24th June 2016
The results of the referendum are in, and the UK has voted to Leave the European Union.
Leave won 51.9 per cent of the vote to Remain’s 48.1 per cent. The gap between the two sides was almost 1.3 million votes; Leave took 17,410,742 votes and Remain gained 16,141,241. A passionate campaign from both sides triggered a high turnout of 72 per cent.
Uncertainty stemming from this decision instantly hit the financial markets, triggering the biggest drop in the value of sterling since 1985 and an eight per cent fall in the FTSE 100. There has also been a major political fallout, with Prime Minster David Cameron announcing his intention to resign once the Conservative Party has chosen a successor, setting the deadline as the party conference in October.
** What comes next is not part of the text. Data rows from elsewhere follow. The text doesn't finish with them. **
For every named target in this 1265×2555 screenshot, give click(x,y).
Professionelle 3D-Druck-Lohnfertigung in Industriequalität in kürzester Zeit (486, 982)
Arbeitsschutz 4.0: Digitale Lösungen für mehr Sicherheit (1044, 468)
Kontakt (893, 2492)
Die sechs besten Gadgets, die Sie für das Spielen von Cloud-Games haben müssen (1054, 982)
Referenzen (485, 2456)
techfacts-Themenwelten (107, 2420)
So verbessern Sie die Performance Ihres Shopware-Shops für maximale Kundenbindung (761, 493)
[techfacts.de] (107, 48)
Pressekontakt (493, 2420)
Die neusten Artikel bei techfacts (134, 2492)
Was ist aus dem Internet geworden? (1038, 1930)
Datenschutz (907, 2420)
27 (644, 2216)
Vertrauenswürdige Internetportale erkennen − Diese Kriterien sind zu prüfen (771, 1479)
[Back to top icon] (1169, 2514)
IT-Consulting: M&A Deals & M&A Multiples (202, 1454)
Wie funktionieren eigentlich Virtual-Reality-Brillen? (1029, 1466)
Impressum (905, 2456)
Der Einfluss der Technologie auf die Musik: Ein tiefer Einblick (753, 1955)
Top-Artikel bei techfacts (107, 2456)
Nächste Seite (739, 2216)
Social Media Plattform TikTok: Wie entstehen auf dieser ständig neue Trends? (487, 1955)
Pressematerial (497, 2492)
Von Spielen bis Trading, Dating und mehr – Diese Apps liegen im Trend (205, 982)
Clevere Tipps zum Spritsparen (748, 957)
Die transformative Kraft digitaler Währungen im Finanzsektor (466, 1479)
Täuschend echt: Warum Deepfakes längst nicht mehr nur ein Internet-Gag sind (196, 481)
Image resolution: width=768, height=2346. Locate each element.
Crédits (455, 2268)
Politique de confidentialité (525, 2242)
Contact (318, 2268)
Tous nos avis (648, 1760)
National voting patterns have exposed divisions within British society. Largely metropolitan areas came out in support of Britain’s continued EU membership, whereas more conservative, rural areas of the country overwhelmingly backed Brexit. The referendum also exposed huge differences between the regions of the UK, with England and Wales voting to Leave and Scotland and Northern Ireland voting to Remain. A difference in voting preference based on age was expected and has been proven correct, with over 55s largely voting for Leave and around 75 per cent of young people voting to Remain.
Both campaigns have been heavily criticised for their tone, with the Leave campaign being criticised for its focus on immigration, and Remain being criticised for pursuing ‘Project Fear’, which many people equated with an attempt from ‘the establishment’ to bully them into voting to Remain.
Many people felt that both campaigns were dominated by political obsessives and didn’t offer many facts to undecided voters. The campaign however did energise a huge turnout of voters, far above what we normally see in general elections.
Voting patterns in the South – South West
As a whole, the South and South West have largely voted for Leave, with wider national trends being repeated across the region’s rural communities and cities with large student populations. Interestingly, cities in the region were split, with more prosperous cities such as Winchester, Bristol, Bath, Cheltenham and Exeter voting to Remain, whilst Basingstoke, Swindon, Southampton and Portsmouth voted to Leave. Bournemouth and Plymouth also voted to Leave, as did the Torbay area.
The rural areas of the South West predominantly voted to Leave: Devon, Cornwall, Somerset and Dorset voted out, as did Wiltshire, Gloucestershire, and the Isle of Wight.
What could this vote mean for rural and coastal businesses?
The vote to Leave has significant implications for businesses, such as farming, shipping and fishing across the South and South West. A huge debate will emerge on whether the UK will continue to subsidise farming to the same extent as the European Union has done. Many people in Britain’s fishing industry will see the vote to leave as a golden opportunity to revitalise the fishing industry and create new jobs in our coastal towns. Shipping businesses too may be affected, as they may now face a new system of regulation and tariffs .
What happens next?
The UK now waits to find out who the Conservative Party will chose to take over from David Cameron, and whether they will call a general election before officially starting to negotiate Britain’s exit from the EU. When the new Prime Minister triggers Article 50 of the Lisbon Treaty, which will begin the process of negotiating an exit, the UK will have two years from that date to agree a new deal with the EU.